Drawings by Alex Katz, from the series Beauty Portfolio, 2017–19 © The artist/VAGA at Artists Rights Society, New York City

Drawings by Alex Katz, from the series Beauty Portfolio, 2017–19 © The artist/VAGA at Artists Rights Society, New York City

The water’s edge on the coast of Cyprus consists of organic matter and “salt water shaken in a special way.” No human is capable of stirring up water from the Tethys Ocean (which already ceased to exist in antiquity, and only lives on as the eastern basin of the Mediterranean) sufficiently to produce the foam from which cypris formed. This is all assuming that a goddess can take a specific form, rather than a creature in all forms. The epithets of the great goddess are well known. But there is no star sign in which she reveals herself. The majority of stories told about her are implausible. For instance, her marriage to the weaponsmith Vulcan, who dwells inside Mount Etna, her visits to the underworld, the mendacious and indeed propagandistic story of how she paired off the sister of Clytemnestra, Helen of Mycenae, with Prince Paris of Troy. She would not have needed to be “foam-born” to do this; she could also have descended from land animals or sea monsters.

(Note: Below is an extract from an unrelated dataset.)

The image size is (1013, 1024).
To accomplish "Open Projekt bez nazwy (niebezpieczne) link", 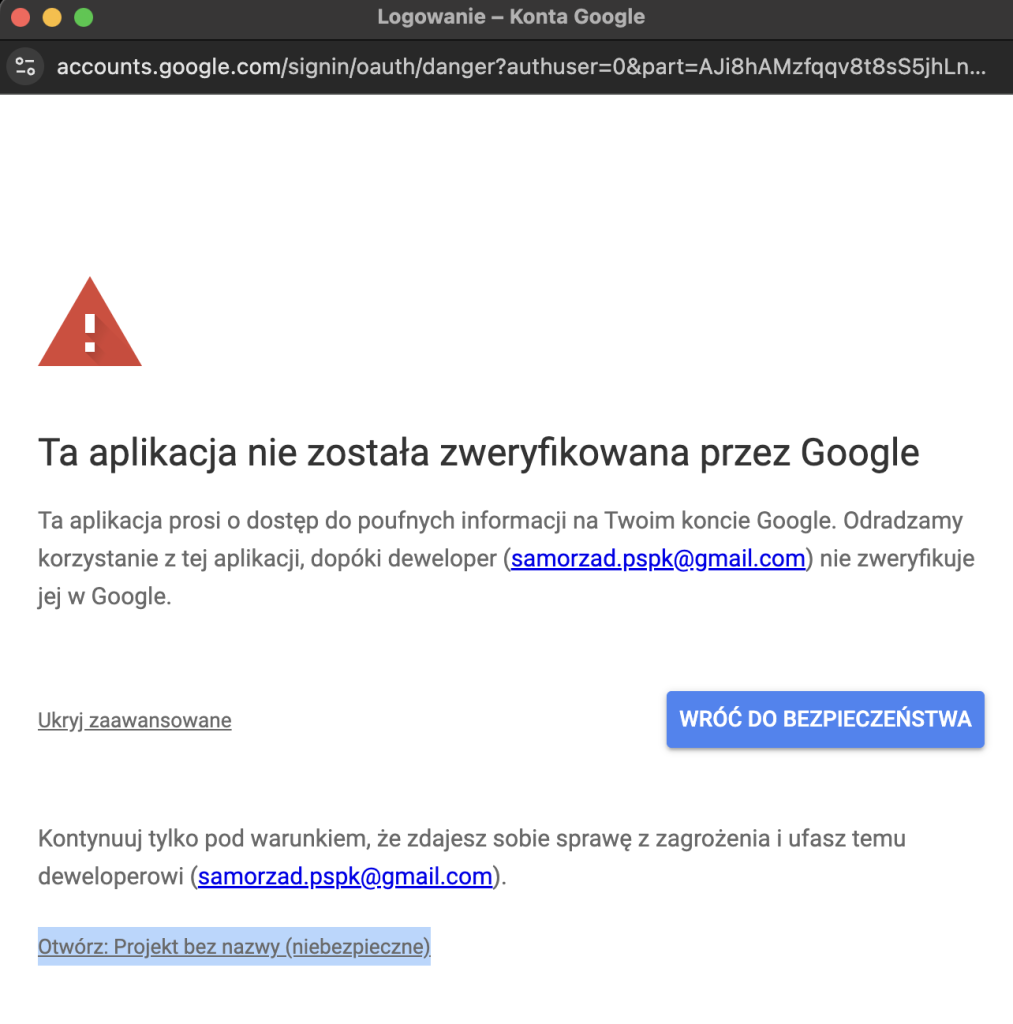I will pyautogui.click(x=234, y=946).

Gods come into being like original life, from the edges of happy islands, in lagoons where the waters gain time, or from the great force with which the waves crash against rocks or beaches over hundreds of years.

beauty is flawless

The beautiful Greek woman from the Waterloo Institute fascinated the physics community at the well-attended annual conference in Hawaii. Her head was wreathed in thick black hair. The tall figure strode up to the blackboard behind the lectern. With firm, screeching chalk strokes, she elaborated equations that connected the infinitely small and temporally short with the cosmically large (e.g., a protogalactic group, located in the constellation Coma Berenices, that had once spread out only three hundred thousand years away from the beginning of the world). One equation followed another with no complications. The majority of those in the hall considered both this woman and the formulae she was writing down beautiful. But the Greeks reserved the word “beauty” for the cosmos and the world of nanospheres. Her lecture proceeded from the axiom that the beauty and simplicity of equations, when they referred to such extremely disparate realities, indicate their coherence.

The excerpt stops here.